Data entries:
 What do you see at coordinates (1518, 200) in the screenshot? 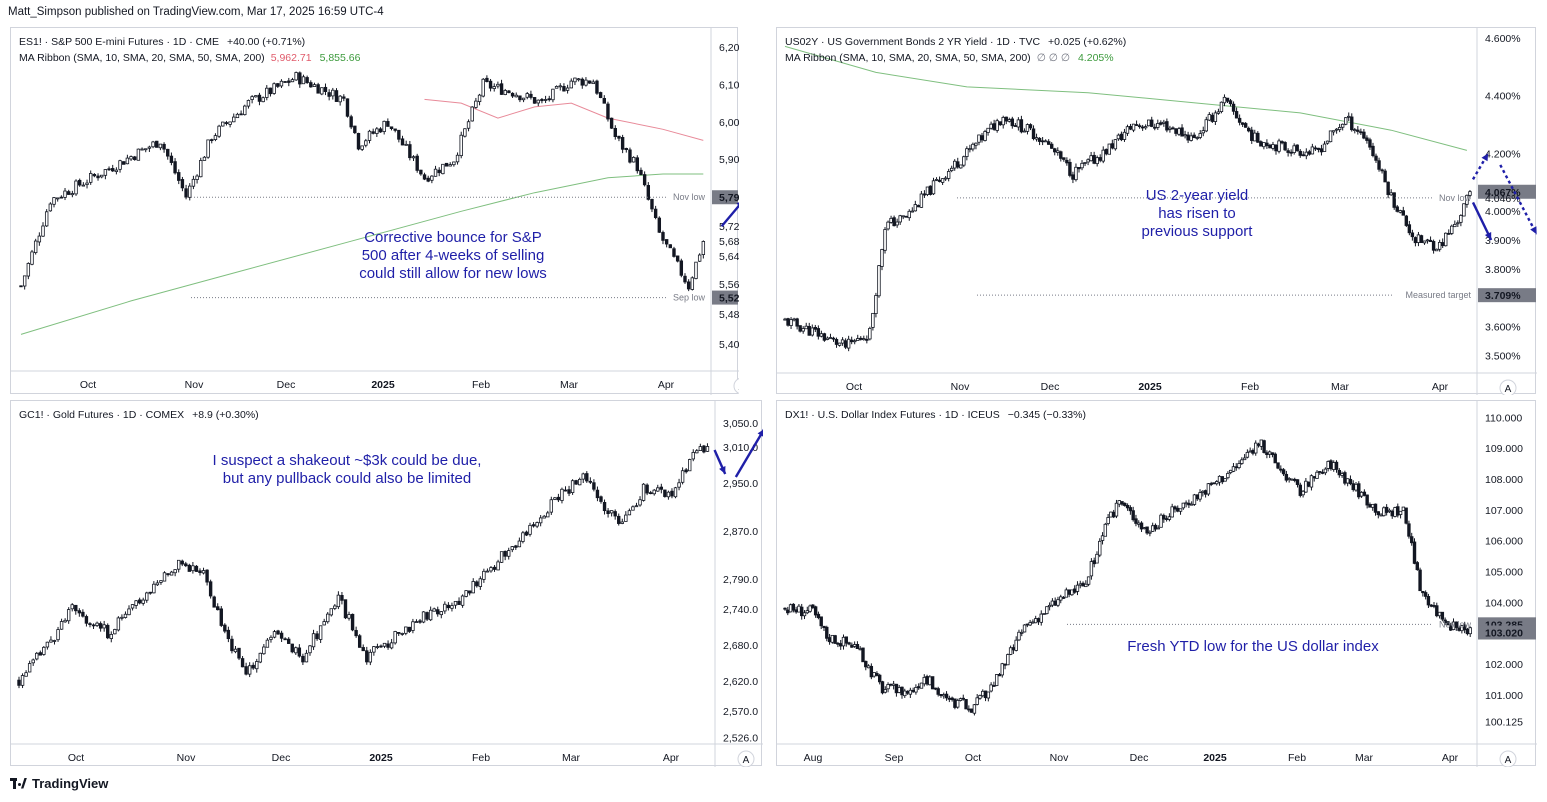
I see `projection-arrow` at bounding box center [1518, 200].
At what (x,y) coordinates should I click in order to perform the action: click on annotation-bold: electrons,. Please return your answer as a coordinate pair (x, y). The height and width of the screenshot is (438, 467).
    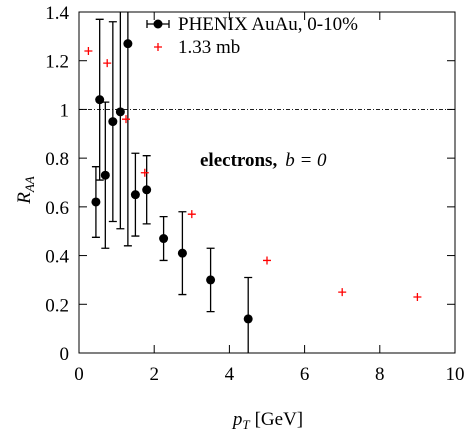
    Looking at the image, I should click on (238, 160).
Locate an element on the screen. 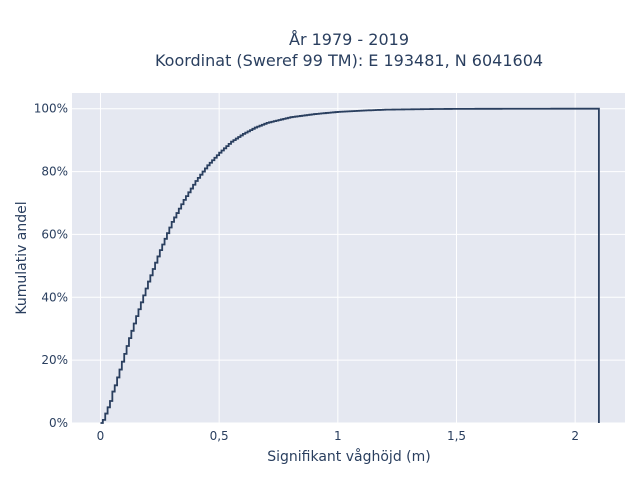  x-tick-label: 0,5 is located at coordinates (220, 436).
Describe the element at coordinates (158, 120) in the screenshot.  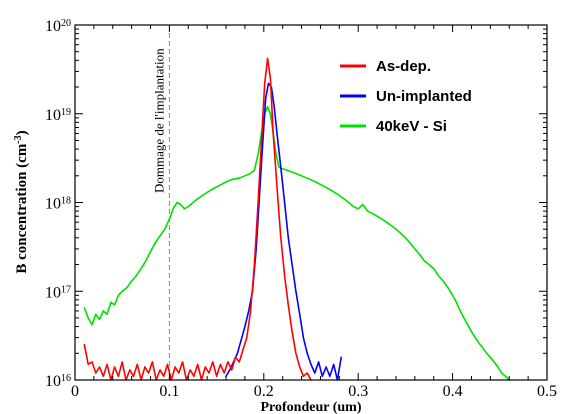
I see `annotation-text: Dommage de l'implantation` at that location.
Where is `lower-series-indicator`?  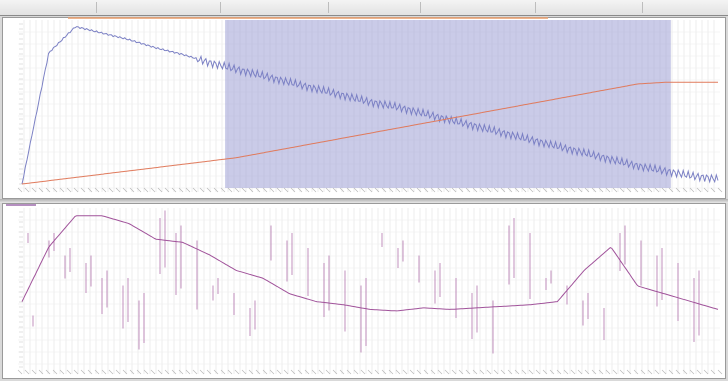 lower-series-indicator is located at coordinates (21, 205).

DIRECTIONS:
Update the material starting at its first line and ending at the line containing "center [1518, 200].", changing "screenshot" to "image" and keeping everything else the same. Leave the pictures out of your answer.

SOLUTION:
 What do you see at coordinates (1518, 200) in the image? 
I see `projection-arrow` at bounding box center [1518, 200].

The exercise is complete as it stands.